Commodities are trading mixed and near flat for the most part today, with some mild strength in the dollar keeping pressure on as the November Federal Open Market Committee (FOMC) meeting draws closer.
The precious metals complex is continuing to show its strong correlation with moves in the greenback today, with gold pulling back following a mild bounce yesterday. According to the Bombay Bullion Association, gold imports in India have jumped to over 40 tonnes in October, suggesting imports for the full year could reach 340 tonnes. This comes as jewellery demand remains strong in the world’s number one gold importer, despite record prices.
October’s high levels also come amid a normal seasonal drive in physical demand, ahead of the country’s religious festivals, with Diwali beginning at the start of November. Data from the Chinese customs authority showed that China was a net importer of silver in September, importing 3,993 tonnes of the metal in the first 9 months of the year; 25% higher than the year before.
On the technical front, any upward momentum in spot gold is still managing to find a cap at the 21-day moving average (today at $1,340/oz), with chances of further pullbacks still possible while below here. Similarly a bearish cross of the 5 and 21-DMA yesterday shows further potential for selling in the near-term, although the daily stochastics have now triggered a mid-level buy signal. The 21_DMA will remain key to near-term moves in the yellow metal, with a break and close above all but negating the recent bearish bias, while a strong pullback could indicate weakness is on the cards, before the next expected support from the June high around $1,265/oz.

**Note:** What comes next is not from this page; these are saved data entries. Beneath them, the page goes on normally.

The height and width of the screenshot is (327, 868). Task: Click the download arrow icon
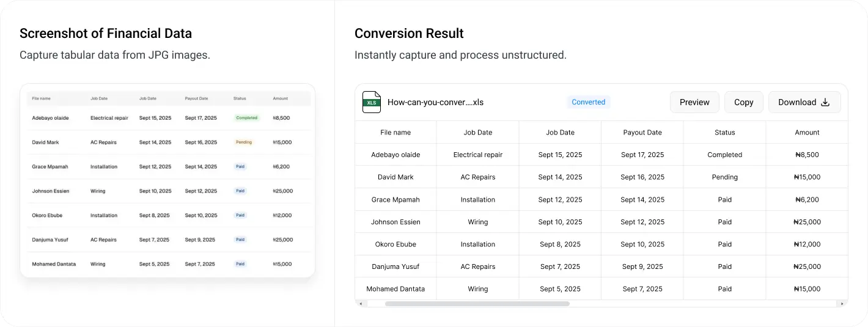coord(825,102)
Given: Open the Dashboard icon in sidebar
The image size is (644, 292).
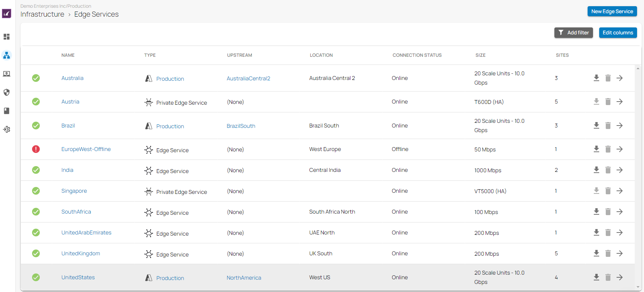Looking at the screenshot, I should [7, 37].
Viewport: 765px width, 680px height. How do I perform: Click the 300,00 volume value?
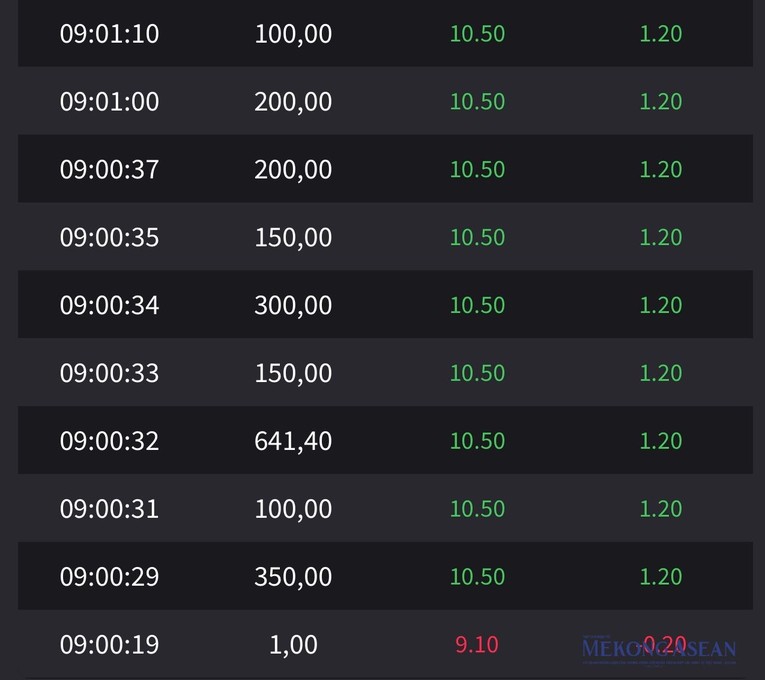click(293, 305)
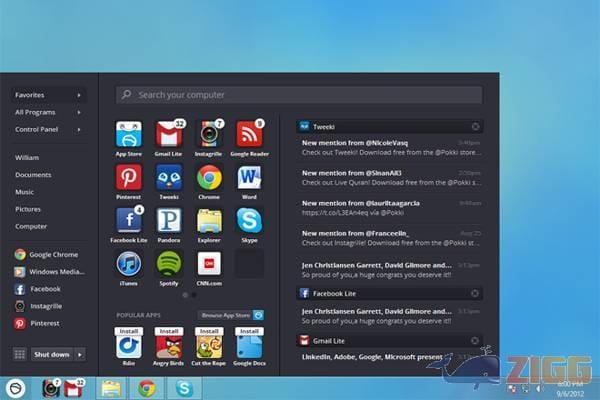This screenshot has width=600, height=400.
Task: Install the Angry Birds app
Action: pyautogui.click(x=169, y=331)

WTI Nymex crude is back below the $83/bbl level today, weighed by the strengthening dollar and having lost some mild support on the news that Hurricane Richard will no longer pose a threat to Mexico’s oil production. China raised their fuel prices today by 3%, for the first time in 7 months. This is likely to bring further discrepancies between China’s crude product prices and global prices, with the new levels expect to increase refinery output, eventually filtering through to the global markets and putting pressure on prices. At the same time the move is likely to bring increased crude demand from China, and offer support to crude prices themselves.

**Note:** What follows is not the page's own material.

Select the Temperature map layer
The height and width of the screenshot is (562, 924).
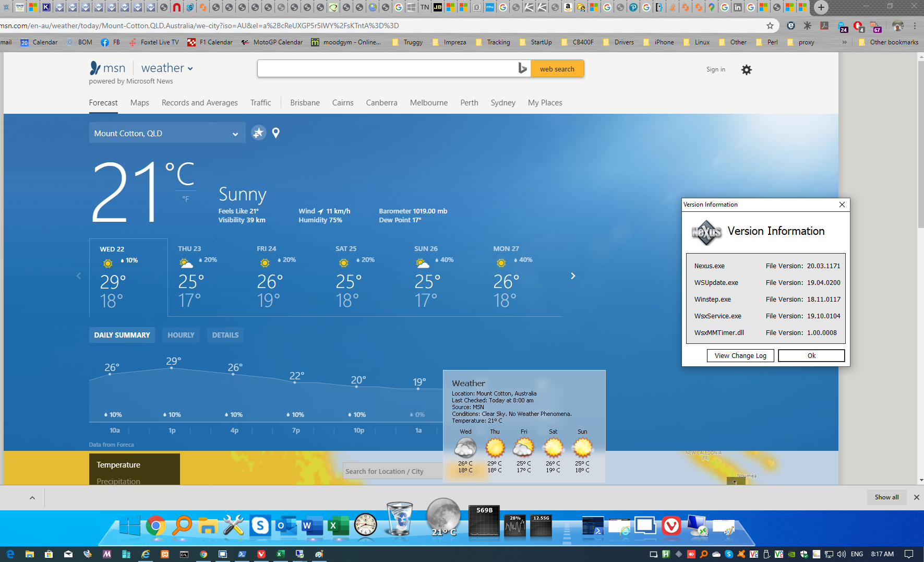(118, 464)
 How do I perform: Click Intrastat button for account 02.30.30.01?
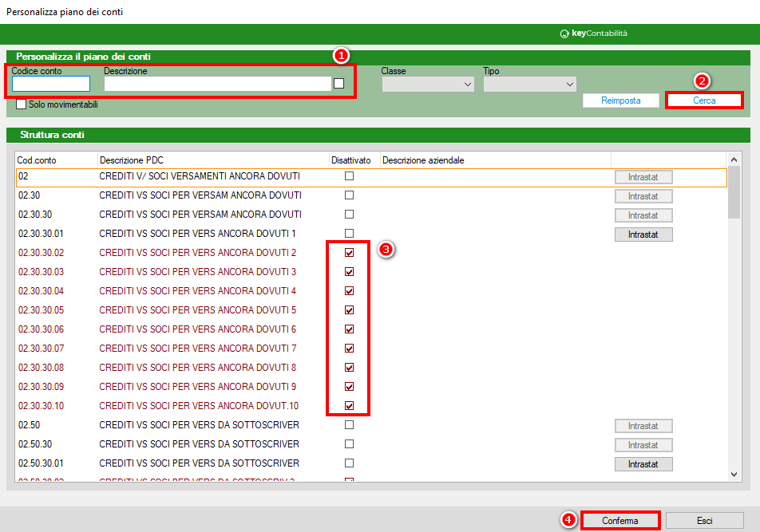click(x=643, y=234)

Attention will be turning to today’s American Petroleum Institute (NYSEMKT:API) weekly inventory data after the bell today,watching for possible indications about tomorrows more extensive US Department of Energy (DoE) report, due for release by the Energy Information Administration (NYSEMKT:EIA) at the normal time of 1030EST. General estimate suggest the report will show a 1.5 million barrels (mbls) build in crude stocks, a 1mbls fall in middle distillates, with gasoline likely to see only mild moves either way. The report could also bring the first indication of what impact, if any, the French refinery strikes have had on US product stocks.
China’s largest aluminium producer, Aluminium Corp, have said they have shut down 10% of their total production capacity due to the energy saving measures imposed by the government; a decrease in capacity of 400,000 tonnes. in order to counterbalance the fall in aluminium supply brought about by their energy saving measure, the Chinese government have said they will sell 96,000 tonnes of the metal from their state reserves (which total 590,000 tonnes) at the beginning of November.
Looking at copper, reports are coming through that following the metals push to a 27 month high on the Shanghai exchange last week, and the 2-year high on the London metal Exchange (LME), Chinese consumers are said to be cutting their demand for imported copper and are now drawing on their own stocks of the metal. If this is sustained in coming weeks, it may offer some counterbalance to the global short fall that has been driving copper prices, although the underlying landscape for the industry will remain the same.
Weather has been driving prices in the agricultural sector so far this week, with a cold spell in China, the worlds largest cotton producer, bring about support for the textile, while a hail storm in Texas, brought about further weather-driven support for cotton amid fears the crop may be impaired.
That said, more than half of the US cotton crop has already been harvested, with the quality of the plants this year already above average levels according to the US Department of Agriculture (USDA). With this, cotton is outperforming other softs and agriculturals in today’s session, with the stronger dollar still being felt in the sector.